The four armed and airworthy Wildcats had taken to the skies before the surface force came in range, found no enemy carrier or air cover for the invasion attempt, and now mercilessly harried the retreating task force, repeatedly returning to the airfield to refuel and rearm with hundred-pound bombs and .50-caliber ammunition. In ten sorties Wake’s tiny air force bombed and strafed the retreating ships, damaging at least two more light cruisers, a transport, and a patrol boat, and thirty miles southwest of Wake sank one destroyer outright. Japanese losses in the first attempted land invasion included at least two ships sunk, four heavily damaged, and several hundred dead. Wake counted two Wildcats damaged, one irreparably in a forced landing on the south beach, some shell damage to shore batteries and installations, and four wounded personnel.
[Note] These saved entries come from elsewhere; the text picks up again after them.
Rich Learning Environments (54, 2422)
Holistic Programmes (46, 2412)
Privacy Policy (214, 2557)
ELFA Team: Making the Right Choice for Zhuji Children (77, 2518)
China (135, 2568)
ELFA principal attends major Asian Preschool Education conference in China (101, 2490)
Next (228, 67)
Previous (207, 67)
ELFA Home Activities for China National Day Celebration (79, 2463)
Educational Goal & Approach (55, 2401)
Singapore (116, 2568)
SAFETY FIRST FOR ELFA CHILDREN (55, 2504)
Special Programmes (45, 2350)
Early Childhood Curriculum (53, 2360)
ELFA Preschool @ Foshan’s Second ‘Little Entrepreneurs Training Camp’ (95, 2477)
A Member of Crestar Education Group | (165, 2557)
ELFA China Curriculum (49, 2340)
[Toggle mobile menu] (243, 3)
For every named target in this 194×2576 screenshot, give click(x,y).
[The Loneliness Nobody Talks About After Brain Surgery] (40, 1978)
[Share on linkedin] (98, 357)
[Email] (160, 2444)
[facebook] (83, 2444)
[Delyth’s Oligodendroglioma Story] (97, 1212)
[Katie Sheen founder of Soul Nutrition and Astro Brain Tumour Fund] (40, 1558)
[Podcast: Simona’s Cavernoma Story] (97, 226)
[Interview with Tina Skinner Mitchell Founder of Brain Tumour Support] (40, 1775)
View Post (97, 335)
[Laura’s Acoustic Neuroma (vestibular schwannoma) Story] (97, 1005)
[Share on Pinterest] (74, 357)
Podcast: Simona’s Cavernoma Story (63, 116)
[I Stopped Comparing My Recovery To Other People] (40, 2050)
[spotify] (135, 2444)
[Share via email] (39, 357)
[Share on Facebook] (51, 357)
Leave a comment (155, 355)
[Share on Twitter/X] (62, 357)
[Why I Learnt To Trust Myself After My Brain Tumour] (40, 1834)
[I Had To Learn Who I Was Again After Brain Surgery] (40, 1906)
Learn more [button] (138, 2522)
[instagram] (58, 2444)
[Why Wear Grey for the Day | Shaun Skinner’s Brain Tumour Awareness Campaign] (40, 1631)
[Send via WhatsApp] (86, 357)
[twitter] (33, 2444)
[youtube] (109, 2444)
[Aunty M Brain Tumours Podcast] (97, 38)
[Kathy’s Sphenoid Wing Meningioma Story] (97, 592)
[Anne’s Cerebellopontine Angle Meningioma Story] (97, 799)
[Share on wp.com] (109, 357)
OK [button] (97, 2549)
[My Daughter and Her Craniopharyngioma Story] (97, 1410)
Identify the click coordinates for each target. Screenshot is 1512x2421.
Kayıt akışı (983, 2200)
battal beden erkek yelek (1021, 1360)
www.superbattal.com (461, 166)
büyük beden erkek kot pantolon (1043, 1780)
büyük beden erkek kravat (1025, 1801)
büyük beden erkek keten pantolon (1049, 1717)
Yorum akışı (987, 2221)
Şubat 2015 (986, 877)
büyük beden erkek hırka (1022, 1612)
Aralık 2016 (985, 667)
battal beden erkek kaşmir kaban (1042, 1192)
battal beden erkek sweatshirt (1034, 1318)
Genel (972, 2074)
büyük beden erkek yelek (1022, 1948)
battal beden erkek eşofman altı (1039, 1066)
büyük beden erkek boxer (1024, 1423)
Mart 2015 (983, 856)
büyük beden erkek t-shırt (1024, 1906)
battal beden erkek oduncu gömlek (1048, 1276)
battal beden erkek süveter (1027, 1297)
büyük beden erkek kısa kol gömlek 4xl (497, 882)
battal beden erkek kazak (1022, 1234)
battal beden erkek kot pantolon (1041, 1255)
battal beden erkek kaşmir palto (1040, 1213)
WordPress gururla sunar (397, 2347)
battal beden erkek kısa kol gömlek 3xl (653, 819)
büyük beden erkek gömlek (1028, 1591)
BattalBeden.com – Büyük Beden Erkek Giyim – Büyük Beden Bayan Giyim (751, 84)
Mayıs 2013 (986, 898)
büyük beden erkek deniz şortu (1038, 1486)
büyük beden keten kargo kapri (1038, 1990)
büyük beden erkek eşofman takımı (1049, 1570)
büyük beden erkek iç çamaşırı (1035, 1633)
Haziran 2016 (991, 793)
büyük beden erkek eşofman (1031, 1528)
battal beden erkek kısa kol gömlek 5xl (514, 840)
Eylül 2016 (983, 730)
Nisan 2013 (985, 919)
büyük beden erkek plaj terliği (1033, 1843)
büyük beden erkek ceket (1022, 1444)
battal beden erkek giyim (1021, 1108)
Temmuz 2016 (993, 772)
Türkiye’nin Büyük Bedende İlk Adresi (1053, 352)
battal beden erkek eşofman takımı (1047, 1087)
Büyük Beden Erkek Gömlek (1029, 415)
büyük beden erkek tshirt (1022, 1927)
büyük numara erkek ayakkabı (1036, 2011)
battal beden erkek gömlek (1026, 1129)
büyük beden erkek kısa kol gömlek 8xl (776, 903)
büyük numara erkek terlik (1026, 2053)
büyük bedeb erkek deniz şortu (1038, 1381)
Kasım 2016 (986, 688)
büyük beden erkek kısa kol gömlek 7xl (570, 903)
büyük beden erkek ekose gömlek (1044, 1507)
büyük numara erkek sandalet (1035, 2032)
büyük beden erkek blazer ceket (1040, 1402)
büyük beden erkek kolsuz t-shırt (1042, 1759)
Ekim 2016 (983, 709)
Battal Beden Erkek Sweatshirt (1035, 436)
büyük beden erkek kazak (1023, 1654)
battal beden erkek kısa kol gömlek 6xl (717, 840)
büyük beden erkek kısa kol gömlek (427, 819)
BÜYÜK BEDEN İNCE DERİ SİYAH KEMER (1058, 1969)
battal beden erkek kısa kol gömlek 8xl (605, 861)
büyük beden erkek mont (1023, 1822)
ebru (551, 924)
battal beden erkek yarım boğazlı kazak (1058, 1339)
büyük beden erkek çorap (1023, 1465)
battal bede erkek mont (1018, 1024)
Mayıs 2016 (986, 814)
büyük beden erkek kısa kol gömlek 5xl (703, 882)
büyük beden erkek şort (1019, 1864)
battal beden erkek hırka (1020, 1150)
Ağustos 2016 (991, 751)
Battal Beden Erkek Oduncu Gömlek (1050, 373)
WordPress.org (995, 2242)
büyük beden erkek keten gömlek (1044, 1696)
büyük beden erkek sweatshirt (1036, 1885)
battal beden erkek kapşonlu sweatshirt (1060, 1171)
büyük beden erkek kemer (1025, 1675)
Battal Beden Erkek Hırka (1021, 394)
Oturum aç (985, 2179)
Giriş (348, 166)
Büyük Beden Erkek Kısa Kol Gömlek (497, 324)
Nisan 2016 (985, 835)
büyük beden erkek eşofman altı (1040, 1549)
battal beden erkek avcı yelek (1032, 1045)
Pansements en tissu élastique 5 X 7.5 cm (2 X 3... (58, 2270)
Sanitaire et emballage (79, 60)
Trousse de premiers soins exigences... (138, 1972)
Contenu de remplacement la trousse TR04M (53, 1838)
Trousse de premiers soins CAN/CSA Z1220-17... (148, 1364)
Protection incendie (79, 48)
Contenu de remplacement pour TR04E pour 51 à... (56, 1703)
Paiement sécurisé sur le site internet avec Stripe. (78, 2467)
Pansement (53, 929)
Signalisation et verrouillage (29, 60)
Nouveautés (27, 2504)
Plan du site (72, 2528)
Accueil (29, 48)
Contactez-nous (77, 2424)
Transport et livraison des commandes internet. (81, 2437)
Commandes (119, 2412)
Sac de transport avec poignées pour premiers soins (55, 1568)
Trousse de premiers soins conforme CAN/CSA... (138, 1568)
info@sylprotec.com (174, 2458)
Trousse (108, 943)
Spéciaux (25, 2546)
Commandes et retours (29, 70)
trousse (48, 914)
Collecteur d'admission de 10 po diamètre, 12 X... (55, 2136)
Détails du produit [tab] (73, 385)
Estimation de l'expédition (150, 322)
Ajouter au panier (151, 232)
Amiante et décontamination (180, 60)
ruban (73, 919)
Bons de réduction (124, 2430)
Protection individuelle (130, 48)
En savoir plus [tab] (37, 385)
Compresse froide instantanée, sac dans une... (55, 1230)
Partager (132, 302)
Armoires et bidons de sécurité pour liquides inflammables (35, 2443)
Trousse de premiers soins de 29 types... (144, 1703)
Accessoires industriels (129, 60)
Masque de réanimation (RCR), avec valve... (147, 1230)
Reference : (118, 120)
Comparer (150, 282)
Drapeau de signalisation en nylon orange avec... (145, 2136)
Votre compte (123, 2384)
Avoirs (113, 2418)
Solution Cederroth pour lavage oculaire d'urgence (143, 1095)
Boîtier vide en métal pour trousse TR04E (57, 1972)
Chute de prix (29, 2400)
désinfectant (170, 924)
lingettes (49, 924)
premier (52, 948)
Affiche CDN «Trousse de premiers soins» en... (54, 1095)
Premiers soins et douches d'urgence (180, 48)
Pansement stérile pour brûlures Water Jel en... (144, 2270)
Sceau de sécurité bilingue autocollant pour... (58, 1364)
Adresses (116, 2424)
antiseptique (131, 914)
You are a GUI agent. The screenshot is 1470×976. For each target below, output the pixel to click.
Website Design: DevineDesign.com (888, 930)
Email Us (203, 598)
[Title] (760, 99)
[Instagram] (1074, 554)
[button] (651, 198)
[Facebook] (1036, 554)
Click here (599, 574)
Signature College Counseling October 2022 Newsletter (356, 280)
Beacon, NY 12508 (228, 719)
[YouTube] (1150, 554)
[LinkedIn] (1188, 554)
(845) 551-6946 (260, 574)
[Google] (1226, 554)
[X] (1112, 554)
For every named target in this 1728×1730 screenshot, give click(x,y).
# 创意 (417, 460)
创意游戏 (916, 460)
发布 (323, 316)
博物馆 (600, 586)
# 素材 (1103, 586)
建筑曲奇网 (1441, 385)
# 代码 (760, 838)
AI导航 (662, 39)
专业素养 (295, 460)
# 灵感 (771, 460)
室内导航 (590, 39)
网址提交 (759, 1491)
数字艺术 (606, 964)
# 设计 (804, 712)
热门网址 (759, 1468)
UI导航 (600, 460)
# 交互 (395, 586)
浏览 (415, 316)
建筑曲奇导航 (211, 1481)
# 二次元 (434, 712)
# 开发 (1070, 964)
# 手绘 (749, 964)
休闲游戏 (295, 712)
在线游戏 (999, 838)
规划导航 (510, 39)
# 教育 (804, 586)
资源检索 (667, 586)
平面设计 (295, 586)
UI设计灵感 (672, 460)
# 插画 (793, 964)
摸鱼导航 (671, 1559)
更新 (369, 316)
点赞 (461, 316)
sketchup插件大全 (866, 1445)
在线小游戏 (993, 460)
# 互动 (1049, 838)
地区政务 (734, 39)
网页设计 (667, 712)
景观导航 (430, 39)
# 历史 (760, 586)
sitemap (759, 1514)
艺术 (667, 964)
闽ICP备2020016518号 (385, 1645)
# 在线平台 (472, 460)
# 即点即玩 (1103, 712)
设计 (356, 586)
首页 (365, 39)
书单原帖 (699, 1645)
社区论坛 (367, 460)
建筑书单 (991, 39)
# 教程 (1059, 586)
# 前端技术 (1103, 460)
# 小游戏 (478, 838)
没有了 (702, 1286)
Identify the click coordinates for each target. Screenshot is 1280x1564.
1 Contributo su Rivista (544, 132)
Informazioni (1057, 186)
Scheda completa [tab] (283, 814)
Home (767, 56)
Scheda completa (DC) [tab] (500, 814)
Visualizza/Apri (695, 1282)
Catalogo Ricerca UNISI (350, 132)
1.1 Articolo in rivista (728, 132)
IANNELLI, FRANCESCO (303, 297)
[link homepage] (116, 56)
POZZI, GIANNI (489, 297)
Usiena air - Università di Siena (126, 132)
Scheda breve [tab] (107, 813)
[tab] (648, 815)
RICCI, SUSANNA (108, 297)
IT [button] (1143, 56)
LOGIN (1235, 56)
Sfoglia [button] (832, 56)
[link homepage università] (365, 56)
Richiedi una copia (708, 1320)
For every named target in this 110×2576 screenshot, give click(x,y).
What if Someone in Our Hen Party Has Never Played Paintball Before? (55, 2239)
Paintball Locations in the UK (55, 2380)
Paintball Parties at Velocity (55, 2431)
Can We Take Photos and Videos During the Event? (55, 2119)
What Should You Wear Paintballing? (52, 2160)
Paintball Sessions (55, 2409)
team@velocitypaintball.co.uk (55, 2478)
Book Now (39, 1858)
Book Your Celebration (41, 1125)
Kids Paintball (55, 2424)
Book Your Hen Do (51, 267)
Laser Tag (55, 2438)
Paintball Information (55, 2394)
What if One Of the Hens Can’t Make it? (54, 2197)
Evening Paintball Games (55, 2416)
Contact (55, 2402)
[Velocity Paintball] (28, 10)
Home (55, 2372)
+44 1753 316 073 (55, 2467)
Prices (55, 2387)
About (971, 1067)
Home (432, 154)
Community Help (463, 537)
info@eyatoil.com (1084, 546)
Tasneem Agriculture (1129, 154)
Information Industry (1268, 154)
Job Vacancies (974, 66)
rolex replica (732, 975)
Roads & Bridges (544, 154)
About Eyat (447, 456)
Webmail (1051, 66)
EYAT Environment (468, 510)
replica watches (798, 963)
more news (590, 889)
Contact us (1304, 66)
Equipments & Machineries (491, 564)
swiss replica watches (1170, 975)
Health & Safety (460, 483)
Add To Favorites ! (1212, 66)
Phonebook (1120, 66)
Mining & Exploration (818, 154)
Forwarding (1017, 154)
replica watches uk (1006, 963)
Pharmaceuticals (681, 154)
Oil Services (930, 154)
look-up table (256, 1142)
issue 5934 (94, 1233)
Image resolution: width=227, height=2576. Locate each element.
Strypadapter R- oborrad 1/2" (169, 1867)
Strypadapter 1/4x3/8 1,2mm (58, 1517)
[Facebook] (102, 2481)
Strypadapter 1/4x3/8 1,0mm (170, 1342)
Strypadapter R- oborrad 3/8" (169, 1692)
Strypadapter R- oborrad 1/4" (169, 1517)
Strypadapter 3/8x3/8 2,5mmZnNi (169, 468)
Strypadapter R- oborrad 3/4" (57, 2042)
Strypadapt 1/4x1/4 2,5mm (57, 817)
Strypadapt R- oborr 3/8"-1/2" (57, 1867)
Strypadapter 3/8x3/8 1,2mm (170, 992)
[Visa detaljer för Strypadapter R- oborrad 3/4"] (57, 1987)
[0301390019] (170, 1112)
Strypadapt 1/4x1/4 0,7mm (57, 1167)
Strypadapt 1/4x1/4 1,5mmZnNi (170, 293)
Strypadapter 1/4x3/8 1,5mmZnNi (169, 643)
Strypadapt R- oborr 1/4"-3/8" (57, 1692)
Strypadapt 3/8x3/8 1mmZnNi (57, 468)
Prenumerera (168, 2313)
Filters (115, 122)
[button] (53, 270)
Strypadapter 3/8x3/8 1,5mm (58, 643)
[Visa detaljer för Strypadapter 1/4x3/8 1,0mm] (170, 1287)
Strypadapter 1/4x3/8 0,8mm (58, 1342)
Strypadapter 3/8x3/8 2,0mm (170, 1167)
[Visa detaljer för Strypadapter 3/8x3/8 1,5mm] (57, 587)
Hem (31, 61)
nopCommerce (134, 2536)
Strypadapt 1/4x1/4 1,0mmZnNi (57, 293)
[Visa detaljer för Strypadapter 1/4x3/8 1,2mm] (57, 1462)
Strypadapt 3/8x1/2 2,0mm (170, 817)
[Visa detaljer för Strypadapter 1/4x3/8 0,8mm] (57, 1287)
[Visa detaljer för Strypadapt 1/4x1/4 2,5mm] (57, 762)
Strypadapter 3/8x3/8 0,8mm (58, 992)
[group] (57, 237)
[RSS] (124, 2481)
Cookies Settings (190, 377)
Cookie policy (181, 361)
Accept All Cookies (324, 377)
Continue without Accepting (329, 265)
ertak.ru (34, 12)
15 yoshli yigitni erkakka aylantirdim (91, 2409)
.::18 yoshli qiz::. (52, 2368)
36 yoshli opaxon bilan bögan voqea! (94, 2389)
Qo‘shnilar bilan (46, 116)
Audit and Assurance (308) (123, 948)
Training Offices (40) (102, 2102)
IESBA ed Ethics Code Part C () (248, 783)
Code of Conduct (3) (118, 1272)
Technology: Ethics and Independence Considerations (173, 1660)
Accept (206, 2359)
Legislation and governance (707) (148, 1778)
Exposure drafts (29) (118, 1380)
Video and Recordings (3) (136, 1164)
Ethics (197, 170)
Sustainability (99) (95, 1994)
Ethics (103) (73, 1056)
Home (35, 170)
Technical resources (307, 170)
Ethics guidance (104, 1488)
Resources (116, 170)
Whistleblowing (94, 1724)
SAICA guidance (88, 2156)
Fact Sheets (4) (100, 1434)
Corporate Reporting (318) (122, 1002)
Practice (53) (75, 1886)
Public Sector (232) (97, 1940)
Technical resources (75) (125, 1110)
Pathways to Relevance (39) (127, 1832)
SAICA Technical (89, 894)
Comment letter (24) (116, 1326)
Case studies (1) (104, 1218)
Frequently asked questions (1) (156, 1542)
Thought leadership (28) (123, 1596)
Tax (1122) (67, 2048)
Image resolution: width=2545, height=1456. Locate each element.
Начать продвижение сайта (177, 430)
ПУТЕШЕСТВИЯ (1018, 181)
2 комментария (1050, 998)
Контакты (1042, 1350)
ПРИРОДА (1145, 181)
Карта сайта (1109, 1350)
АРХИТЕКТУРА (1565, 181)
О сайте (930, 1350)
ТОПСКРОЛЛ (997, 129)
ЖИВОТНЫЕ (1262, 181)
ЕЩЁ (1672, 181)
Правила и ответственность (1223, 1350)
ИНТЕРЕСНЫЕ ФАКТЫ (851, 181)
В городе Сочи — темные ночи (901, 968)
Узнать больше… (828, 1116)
From shell-passer to sandbagger to cook, every civilian who aided the efforts on Wake that day shared in the marines’ well-deserved sense of pride. . . With the victory, even the hundreds of civilians who could take credit for nothing at all joined in the celebration of collective prowess. Their victory did not erase the horrors of the past three days, but it had a cathartic effect across Wake. Commander Cunningham radioed his report to Pearl, and the news of Wake’s success quickly spread. (Building for War, 216-18)
It was a proud morning for the Wake Defenders, but just one chapter in their courageous stand. I am deeply grateful for their service and for the civilian volunteers who aided the defense (the civilians were awarded veterans’ status in 1981), and I understand why the paint doesn’t get a chance to chip on the USMC memorial on Wake Island.